• [What you have to do]
Rewrite the listing below with "How do I perform" replaced by "How can I carry out" everywhere it appears, leaving everything else unchanged.

• [Working data]
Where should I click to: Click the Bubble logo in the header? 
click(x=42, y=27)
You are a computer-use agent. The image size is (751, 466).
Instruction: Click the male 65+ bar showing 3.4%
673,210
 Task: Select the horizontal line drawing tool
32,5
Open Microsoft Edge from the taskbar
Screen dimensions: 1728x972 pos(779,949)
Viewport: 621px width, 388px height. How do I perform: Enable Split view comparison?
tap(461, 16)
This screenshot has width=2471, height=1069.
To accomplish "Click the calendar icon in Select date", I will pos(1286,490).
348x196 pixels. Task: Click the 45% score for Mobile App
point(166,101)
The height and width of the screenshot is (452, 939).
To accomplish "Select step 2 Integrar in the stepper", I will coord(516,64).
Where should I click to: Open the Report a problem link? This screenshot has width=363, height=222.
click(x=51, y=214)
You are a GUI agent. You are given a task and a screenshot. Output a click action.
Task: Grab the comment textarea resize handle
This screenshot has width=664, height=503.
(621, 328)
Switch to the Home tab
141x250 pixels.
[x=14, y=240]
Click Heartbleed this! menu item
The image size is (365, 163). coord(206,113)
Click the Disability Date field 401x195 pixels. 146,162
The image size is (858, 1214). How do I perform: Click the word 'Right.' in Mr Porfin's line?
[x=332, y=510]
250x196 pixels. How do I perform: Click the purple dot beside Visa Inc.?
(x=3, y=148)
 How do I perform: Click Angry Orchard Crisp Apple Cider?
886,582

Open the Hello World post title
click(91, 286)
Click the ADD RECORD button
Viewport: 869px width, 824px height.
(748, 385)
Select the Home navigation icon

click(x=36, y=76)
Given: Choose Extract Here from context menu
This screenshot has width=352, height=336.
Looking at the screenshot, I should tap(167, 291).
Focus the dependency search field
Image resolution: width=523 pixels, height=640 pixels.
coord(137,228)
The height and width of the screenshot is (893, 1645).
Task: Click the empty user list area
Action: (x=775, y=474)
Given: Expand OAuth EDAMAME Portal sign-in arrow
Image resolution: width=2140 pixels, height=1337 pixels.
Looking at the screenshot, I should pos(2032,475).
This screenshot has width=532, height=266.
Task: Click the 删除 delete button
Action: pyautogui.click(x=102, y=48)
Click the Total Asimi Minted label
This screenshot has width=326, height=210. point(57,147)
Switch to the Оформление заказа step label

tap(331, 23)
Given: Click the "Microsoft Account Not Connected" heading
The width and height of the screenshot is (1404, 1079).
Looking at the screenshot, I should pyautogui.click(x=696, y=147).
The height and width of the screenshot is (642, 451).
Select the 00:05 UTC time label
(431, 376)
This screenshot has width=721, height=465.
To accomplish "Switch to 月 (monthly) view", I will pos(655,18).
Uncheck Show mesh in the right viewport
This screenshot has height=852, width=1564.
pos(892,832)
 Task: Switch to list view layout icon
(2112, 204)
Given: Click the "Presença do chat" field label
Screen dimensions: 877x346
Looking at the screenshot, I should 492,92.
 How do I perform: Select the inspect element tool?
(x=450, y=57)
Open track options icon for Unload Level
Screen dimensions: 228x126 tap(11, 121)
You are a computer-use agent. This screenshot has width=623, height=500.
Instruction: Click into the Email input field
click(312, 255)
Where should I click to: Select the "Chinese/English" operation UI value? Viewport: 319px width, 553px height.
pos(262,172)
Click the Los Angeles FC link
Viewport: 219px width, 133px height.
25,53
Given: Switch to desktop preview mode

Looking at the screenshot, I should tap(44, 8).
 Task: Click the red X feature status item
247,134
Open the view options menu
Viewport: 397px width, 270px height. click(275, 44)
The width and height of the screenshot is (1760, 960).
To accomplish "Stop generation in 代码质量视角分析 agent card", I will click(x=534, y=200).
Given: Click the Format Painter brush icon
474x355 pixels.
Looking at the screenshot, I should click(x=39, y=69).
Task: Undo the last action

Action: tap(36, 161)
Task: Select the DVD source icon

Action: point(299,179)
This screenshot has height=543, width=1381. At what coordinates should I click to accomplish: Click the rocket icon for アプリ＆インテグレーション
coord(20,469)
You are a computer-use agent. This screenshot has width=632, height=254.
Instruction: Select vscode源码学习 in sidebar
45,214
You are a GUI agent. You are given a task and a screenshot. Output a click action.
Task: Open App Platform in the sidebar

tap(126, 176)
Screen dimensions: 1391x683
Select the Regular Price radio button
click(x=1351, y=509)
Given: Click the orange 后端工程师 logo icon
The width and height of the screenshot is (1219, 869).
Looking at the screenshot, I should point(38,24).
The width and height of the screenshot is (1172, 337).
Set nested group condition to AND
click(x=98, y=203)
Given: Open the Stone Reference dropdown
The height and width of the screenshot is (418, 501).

• [Exercise answer]
Where should I click to: Click the Bubble logo in the header? 
click(x=42, y=27)
You are a computer-use agent. The image size is (751, 466).
Instruction: Click the male 65+ bar showing 3.4%
673,210
 Task: Select the horizontal line drawing tool
32,5
Open Microsoft Edge from the taskbar
Screen dimensions: 1728x972 pos(779,949)
Viewport: 621px width, 388px height. How can I carry out: Enable Split view comparison?
tap(461, 16)
This screenshot has width=2471, height=1069.
To accomplish "Click the calendar icon in Select date", I will pos(1286,490).
348x196 pixels. Task: Click the 45% score for Mobile App
point(166,101)
The height and width of the screenshot is (452, 939).
To accomplish "Select step 2 Integrar in the stepper", I will coord(516,64).
Where should I click to: Open the Report a problem link? This screenshot has width=363, height=222.
click(x=51, y=214)
You are a GUI agent. You are given a task and a screenshot. Output a click action.
Task: Grab the comment textarea resize handle
This screenshot has width=664, height=503.
(621, 328)
Switch to the Home tab
141x250 pixels.
[x=14, y=240]
Click Heartbleed this! menu item
The image size is (365, 163). coord(206,113)
Click the Disability Date field 401x195 pixels. 146,162
The image size is (858, 1214). How can I carry out: Click the word 'Right.' in Mr Porfin's line?
[x=332, y=510]
250x196 pixels. How can I carry out: Click the purple dot beside Visa Inc.?
(x=3, y=148)
 How can I carry out: Click Angry Orchard Crisp Apple Cider?
886,582

Open the Hello World post title
click(91, 286)
Click the ADD RECORD button
Viewport: 869px width, 824px height.
(748, 385)
Select the Home navigation icon

click(x=36, y=76)
Given: Choose Extract Here from context menu
This screenshot has width=352, height=336.
Looking at the screenshot, I should tap(167, 291).
Focus the dependency search field
Image resolution: width=523 pixels, height=640 pixels.
coord(137,228)
The height and width of the screenshot is (893, 1645).
Task: Click the empty user list area
Action: (x=775, y=474)
Given: Expand OAuth EDAMAME Portal sign-in arrow
Image resolution: width=2140 pixels, height=1337 pixels.
Looking at the screenshot, I should pos(2032,475).
This screenshot has width=532, height=266.
Task: Click the 删除 delete button
Action: pyautogui.click(x=102, y=48)
Click the Total Asimi Minted label
This screenshot has width=326, height=210. point(57,147)
Switch to the Оформление заказа step label

tap(331, 23)
Given: Click the "Microsoft Account Not Connected" heading
The width and height of the screenshot is (1404, 1079).
Looking at the screenshot, I should pyautogui.click(x=696, y=147).
The height and width of the screenshot is (642, 451).
Select the 00:05 UTC time label
(431, 376)
This screenshot has width=721, height=465.
To accomplish "Switch to 月 (monthly) view", I will pos(655,18).
Uncheck Show mesh in the right viewport
This screenshot has height=852, width=1564.
pos(892,832)
 Task: Switch to list view layout icon
(2112, 204)
Given: Click the "Presença do chat" field label
Screen dimensions: 877x346
Looking at the screenshot, I should 492,92.
 How can I carry out: Select the inspect element tool?
(x=450, y=57)
Open track options icon for Unload Level
Screen dimensions: 228x126 tap(11, 121)
You are a computer-use agent. This screenshot has width=623, height=500.
Instruction: Click into the Email input field
click(312, 255)
Where should I click to: Select the "Chinese/English" operation UI value? Viewport: 319px width, 553px height.
pos(262,172)
Click the Los Angeles FC link
Viewport: 219px width, 133px height.
25,53
Given: Switch to desktop preview mode

Looking at the screenshot, I should tap(44, 8).
 Task: Click the red X feature status item
247,134
Open the view options menu
Viewport: 397px width, 270px height. click(275, 44)
The width and height of the screenshot is (1760, 960).
To accomplish "Stop generation in 代码质量视角分析 agent card", I will click(x=534, y=200).
Given: Click the Format Painter brush icon
474x355 pixels.
Looking at the screenshot, I should click(x=39, y=69).
Task: Undo the last action

Action: tap(36, 161)
Task: Select the DVD source icon

Action: point(299,179)
This screenshot has height=543, width=1381. At what coordinates should I click to accomplish: Click the rocket icon for アプリ＆インテグレーション
coord(20,469)
You are a computer-use agent. This screenshot has width=632, height=254.
Instruction: Select vscode源码学习 in sidebar
45,214
You are a GUI agent. You are given a task and a screenshot. Output a click action.
Task: Open App Platform in the sidebar

tap(126, 176)
Screen dimensions: 1391x683
Select the Regular Price radio button
click(x=1351, y=509)
Given: Click the orange 后端工程师 logo icon
The width and height of the screenshot is (1219, 869).
Looking at the screenshot, I should point(38,24).
The width and height of the screenshot is (1172, 337).
Set nested group condition to AND
click(x=98, y=203)
Given: Open the Stone Reference dropdown
The height and width of the screenshot is (418, 501).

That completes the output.